■ Given request
Please render the records, starting from the first line and going on through the line with "tap(15, 452)", as a two-column CSV with the headers instruction and action. Give one row for each record, with its text and its answer each in a single quoted field and any line breaks turned into spaces.

■ Material
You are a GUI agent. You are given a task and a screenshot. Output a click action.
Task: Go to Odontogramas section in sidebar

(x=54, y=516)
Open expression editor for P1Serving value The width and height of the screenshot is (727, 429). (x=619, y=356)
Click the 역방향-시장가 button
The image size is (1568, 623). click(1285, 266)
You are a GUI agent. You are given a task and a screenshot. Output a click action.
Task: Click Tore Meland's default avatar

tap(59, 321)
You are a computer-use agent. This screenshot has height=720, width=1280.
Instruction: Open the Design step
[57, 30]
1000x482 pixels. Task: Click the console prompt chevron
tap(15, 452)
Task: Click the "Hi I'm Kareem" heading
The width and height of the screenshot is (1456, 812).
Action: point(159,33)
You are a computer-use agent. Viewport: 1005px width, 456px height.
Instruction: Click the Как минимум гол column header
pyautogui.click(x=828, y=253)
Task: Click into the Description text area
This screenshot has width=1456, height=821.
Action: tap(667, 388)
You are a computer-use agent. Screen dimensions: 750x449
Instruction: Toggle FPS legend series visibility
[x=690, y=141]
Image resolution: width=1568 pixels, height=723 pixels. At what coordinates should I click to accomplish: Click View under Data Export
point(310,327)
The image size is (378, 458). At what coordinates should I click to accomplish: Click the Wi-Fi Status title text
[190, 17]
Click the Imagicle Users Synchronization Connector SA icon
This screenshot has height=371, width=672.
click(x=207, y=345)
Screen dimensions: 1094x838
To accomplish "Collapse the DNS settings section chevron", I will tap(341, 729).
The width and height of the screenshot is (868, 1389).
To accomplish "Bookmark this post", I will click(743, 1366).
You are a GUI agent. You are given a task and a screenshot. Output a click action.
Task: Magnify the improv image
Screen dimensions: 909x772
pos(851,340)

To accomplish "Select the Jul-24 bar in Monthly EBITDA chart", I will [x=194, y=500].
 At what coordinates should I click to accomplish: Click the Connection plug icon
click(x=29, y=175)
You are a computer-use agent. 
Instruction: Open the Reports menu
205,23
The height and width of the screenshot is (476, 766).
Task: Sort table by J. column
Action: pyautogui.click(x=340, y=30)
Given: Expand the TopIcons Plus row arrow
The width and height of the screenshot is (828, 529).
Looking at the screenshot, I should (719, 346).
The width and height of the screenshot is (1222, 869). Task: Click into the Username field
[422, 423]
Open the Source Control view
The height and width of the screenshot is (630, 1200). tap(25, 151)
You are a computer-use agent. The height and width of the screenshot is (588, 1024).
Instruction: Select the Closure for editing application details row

■ Problem solution
instruction,action
"You are a GUI agent. You are given a task and a screenshot. Output a click action. Task: Go to Odontogramas section in sidebar","(x=54, y=516)"
"Open expression editor for P1Serving value The width and height of the screenshot is (727, 429).","(x=619, y=356)"
"Click the 역방향-시장가 button","The image size is (1568, 623). click(1285, 266)"
"You are a GUI agent. You are given a task and a screenshot. Output a click action. Task: Click Tore Meland's default avatar","tap(59, 321)"
"You are a computer-use agent. This screenshot has height=720, width=1280. Instruction: Open the Design step","[57, 30]"
"1000x482 pixels. Task: Click the console prompt chevron","tap(15, 452)"